Physiological Adaptations in Response to Drought Stress in Four Wild Populations of Coffea arabica
Alice Beining, Jürgen Burkhardt, Guido Doberstein
University of Bonn, Institute of Plant Nutrition, Germany
The ecophysiological basis of drought tolerance was examined in four wild populations of Coffea arabica from an ecocline in Southern Ethiopia, which runs from the drier Bale Mountains with an annual precipitation of 790 mm to the wetter area in the Southwest with 2200 mm per yr. It was hypothesised that this gradient in water avai\-lability would promote regional differentiation in ecophysiological traits that allow the identification of drought tolerant coffee populations.

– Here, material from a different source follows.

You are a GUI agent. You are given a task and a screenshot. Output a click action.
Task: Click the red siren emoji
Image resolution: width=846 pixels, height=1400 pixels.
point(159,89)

In order to eliminate possible confounding effects, seedling from the four provenances of wild coffee were used for an ex situ experiment under controlled environmental conditions. A completely randomised split-split plot design was established, based on the 12 subpopulations within the 4 main populations. Two irrigation levels as well as two light regimes were imposed over a 16-days period. Throughout the experiment seedling survival and physiology were monitored every four days by measuring leaf water potential, diurnal gas exchange as well as leaf carbon isotope discrimination on randomly selected individuals.
The selected coffee populations, occupying a broad range of stands with different habitat conditions, show considerable variability in their physiological behaviour. At the end of a 16 days treatment, predawn water potential of the plants in the well watered plot remained above -3,0 bar whereas the values of the stressed plot declined to -36,2 bar. Particularly plants from Berhane-Kontir allowed leaf water potential to be maintained for a longer period of time and delayed the appearance of stress symptoms in comparison with the other populations. These results suggest that this provenance is relatively tolerant of desiccation compared to the coffee populations from the other habitats. This may give this population a competitive advantage during drought events.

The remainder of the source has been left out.